## Supplied text
BEGIN

California Eviction Moratorium Could End As Soon As Next Month

Landlords and building owners are facing financial distress and lapsed mortgages of their own

By Evan Symon, July 29, 2020 9:13 pm

The statewide eviction moratorium, set in place by the Judicial Council in April, has been placed on notice for expiration next month following an announcement last Friday by California Supreme Court Chief Justice and Judicial Council leader Tani Cantil-Sakauye.

An end of the moratorium with few replacement protections

Chief Justice Cantil-Sakauye noted that the Council “will soon consider rescinding temporary emergency rules” that “suspended court actions on evictions and judicial foreclosures during the Covid-19 pandemic,” the the end of the eviction moratorium coming as soon as August 14th.

The Council is deciding on such changes due to Governor Gavin Newsom and the California Legislature proposing various tenant and landlord protections, including many blanket protections proposed in the $100 billion California stimulus plan.

A lawsuit by the Pacific Legal Foundation challenging the eviction moratorium against the Judicial Council was also cited by many lawmakers and legal experts as a possible factor in the Council’s decision.

“The remedies are best left to the legislative and executive branches of government,” said Chief Justice Cantil-Sakauye on Friday. “I want to give the two branches enough notice that the council will very soon resume voting to terminate these temporary orders.”

While some measures can still protect tenants from being evicted outright, most notably Governor Newsom’s Executive Order banning evictions statewide until September, the Judicial Council allowing their ban to lapse means that there is no more broad eviction protection safety net in case other branches fail to put new measures in place. It also means that landlords can now file and do everything short of an actual eviction.

“After August 14th, any tenant in California behind on rent are going to be on notice and at the mercy of new laws guaranteeing protection,” said homeless counselor Jane McCutchen to the Globe. “It’s telling hundreds and thousands of people across California that they may be homeless.”

Hundreds of thousands of people could lose their homes after the end of the moratorium

Opponents of the Judicial Council’s possible decision in the next few weeks have noted that any evictions allowed now will only hurt California, as it will bring in a large wave of newly homeless people, most notably in places such as Los Angeles and San Francisco.

END

## Assignment A
According to the article on the California eviction moratorium, how soon could the moratorium end?
## Assignment B
Render this sentence from the article on the California eviction moratorium in Spanish: "A lawsuit by the Pacific Legal Foundation challenging the eviction moratorium against the Judicial Council was also cited by many lawmakers and legal experts as a possible factor in the Council's decision."
## Assignment C
Carry on the article about the California eviction moratorium, picking up after its final sentence.

## Information shown
BEGIN

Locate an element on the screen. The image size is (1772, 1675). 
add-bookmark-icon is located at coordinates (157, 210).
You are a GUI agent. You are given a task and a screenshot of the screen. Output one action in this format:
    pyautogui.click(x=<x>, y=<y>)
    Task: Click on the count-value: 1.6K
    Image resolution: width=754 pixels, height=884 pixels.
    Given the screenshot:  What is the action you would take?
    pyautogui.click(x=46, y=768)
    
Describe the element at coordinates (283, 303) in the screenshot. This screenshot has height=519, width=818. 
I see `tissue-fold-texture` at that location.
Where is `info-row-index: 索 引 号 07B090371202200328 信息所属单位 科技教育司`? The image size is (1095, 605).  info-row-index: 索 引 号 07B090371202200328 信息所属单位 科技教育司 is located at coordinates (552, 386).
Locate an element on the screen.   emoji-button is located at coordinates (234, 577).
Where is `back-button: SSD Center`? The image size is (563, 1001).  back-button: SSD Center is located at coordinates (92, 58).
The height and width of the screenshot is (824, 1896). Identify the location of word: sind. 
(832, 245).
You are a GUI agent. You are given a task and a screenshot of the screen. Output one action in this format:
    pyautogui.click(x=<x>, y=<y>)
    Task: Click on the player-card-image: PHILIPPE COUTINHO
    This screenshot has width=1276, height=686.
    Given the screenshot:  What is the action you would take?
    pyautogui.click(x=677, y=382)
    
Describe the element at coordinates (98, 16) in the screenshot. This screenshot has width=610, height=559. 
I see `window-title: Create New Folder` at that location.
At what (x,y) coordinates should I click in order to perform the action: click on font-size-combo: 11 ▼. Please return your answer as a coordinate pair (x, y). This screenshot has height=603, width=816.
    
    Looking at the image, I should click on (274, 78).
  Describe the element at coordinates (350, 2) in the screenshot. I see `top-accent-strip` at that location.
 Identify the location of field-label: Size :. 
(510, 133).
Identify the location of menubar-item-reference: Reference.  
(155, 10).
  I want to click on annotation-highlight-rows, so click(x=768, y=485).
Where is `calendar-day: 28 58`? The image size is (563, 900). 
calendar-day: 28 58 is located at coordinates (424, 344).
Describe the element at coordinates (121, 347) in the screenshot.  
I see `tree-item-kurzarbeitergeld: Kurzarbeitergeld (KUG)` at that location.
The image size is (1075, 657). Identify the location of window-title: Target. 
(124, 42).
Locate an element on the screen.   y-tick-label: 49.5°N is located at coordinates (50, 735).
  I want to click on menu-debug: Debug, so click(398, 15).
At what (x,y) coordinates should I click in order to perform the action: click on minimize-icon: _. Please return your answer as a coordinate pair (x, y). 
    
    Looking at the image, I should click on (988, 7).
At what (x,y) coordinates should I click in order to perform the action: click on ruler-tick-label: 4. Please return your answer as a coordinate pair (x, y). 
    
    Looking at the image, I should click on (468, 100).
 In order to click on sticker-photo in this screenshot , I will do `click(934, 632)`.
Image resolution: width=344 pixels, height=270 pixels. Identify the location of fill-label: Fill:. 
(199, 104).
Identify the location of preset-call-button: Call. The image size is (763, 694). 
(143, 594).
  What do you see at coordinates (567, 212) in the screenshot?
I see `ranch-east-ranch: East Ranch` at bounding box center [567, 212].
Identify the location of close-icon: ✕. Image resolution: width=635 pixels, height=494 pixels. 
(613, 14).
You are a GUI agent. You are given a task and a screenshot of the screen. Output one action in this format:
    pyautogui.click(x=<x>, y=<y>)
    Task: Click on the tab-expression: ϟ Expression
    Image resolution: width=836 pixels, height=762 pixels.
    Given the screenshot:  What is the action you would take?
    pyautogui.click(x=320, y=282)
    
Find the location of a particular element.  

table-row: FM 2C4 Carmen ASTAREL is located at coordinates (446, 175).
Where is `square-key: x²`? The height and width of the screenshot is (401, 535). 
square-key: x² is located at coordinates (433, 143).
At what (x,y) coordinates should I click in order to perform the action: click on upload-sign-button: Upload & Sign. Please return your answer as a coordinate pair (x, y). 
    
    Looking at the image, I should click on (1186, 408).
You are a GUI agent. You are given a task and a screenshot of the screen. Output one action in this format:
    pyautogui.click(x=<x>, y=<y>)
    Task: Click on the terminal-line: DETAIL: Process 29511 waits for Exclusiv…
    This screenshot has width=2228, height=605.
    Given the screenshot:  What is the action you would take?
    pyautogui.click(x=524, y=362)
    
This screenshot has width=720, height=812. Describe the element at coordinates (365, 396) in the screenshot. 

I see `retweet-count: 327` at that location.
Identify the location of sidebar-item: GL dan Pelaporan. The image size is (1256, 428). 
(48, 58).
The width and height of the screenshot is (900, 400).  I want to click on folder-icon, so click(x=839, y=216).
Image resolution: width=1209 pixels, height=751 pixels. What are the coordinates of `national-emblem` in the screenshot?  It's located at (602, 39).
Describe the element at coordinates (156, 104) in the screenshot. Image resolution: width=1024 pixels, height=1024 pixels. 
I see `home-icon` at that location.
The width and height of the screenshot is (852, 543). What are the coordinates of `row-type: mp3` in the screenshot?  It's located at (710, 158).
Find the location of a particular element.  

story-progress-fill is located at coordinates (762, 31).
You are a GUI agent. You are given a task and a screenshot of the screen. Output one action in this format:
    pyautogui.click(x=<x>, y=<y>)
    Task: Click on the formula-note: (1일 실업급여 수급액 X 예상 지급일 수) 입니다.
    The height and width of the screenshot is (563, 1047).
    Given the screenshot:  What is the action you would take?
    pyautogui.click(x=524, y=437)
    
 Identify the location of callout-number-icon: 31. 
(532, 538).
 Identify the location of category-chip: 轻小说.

END

## Expected output A
As soon as August 14th.

## Expected output B
Una demanda de la Pacific Legal Foundation contra el Consejo Judicial que impugnaba la moratoria de desalojos también fue citada por muchos legisladores y expertos legales como un posible factor en la decisión del Consejo.

## Expected output C
Los Angeles Mayor Eric Garcetti. (Photo: Kevin Sanders for California Globe)

“I was disappointed to learn that … the Judicial Council of the state may soon vote to end its statewide eviction moratorium as early as next month,” stated Los Angeles Mayor Eric Garcetti at a press conference. “I agree with California’s Chief Justice that our state legislature should act. But the reality is that these measures need more time to pass. And the insecurity that getting rid of the eviction moratorium would give all the renters in this state would be very very bad.”

In a UCLA report published in May, researchers noted that around 365,000 households in Los Angeles alone may face eviction due to tenants not having jobs or falling behind in rent due to the COVID-19 pandemic and ensuing economic downturn. Nearly 600,000 workers alone in LA are out of work with no unemployment benefits.

Statewide, California is looking at over a possible 1 million evictions in total if all protections are dropped and if all landlords pursue evictions.

“This would make California the homeless capitol of the world,” added McCutchen. “Some landlords could adjust rents or extend some forgiveness, but the majority won’t. We’ve been seeing this happen on a small-scale for years with rising rents forcing people out and contributing to the homeless crisis.”

“If we allow this to happen we will have a homeless crisis on steroids here. Undocumented workers barely making it will be forced out, as they are one of the main groups affected. That means ICE might swoop in.”

“A lot of low-paid workers may not be in or around major cities after this, and basic services could become worsened because of it. A lot of people I help also live in their cars. We might see a flood of people suddenly having to find places to park in LA and the Bay area and San Diego. This is worst case, but now it’s more possible than ever.”

With Newsom’s Executive Order only possibly protecting the moratorium and two bills currently in the process of being passed in the Legislature, the delayed rent bill SB 1410 and AB 1436, a bill which could delay eviction until mid 2021, proponents of eviction have rallied around the likely Judicial Council decision.

Landlords and building owners celebrate likely Judicial Council decision

Landlords and building owners, many of whom are facing financial distress and lapsed mortgages of their own, have already fought back against the moratorium, such as the Apartment Association of Greater Los Angeles suing the city of Los Angeles in June over unfairly targeting landlords with pro-moratorium decisions.

“If I don’t get the usual rent amounts soon, we can’t make paying the mortgage. In August, part of our social security checks will actually have to go towards that,” said Los Angeles landlord Susan Chang to the Globe earlier this month. “No one ever wants to feel sorry for a landlord. They think we’re just in it for profit.”

Susan added in an e-mail on Wednesday that “[Landlords] now have a fighting chance to survive. If we aren’t there with available units, it doesn’t matter how many people are saved from eviction. If we have to close our complexes, that’s people out on the street no matter what.”

The moratorium, originally expected to expire 90 days following the end of the COVID-19 state of emergency, is now scheduled to have a vote in the next few weeks over the moratorium ending on August 14th.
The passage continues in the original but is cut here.